◆ Assignment: Scan the records and identify every line in which the string "Policy" occurs, then return those lines.

◆ The data:
────────
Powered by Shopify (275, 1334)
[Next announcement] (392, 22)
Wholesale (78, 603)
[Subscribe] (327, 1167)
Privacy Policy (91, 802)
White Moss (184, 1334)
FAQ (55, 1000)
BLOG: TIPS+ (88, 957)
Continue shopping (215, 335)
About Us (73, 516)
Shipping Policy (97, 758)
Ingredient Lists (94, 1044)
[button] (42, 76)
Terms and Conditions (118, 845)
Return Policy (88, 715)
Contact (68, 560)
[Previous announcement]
────────
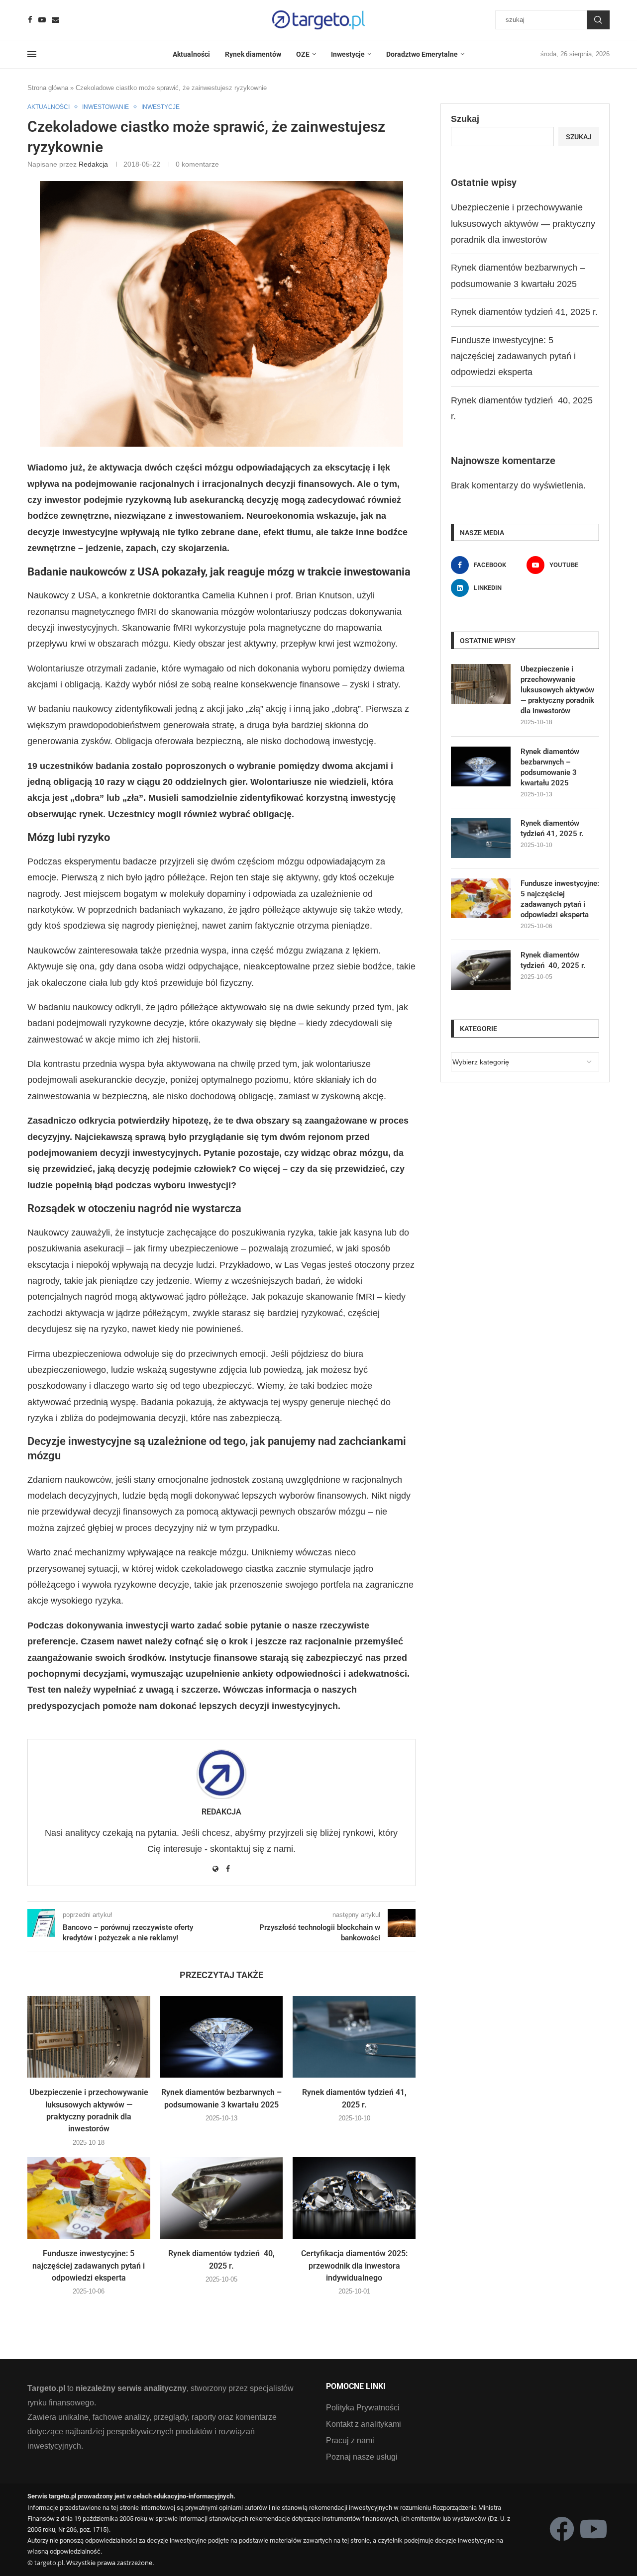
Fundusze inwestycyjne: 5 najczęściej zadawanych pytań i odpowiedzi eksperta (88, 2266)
────────
◆ Output of the task:
Privacy Policy (91, 802)
Shipping Policy (97, 758)
Return Policy (88, 715)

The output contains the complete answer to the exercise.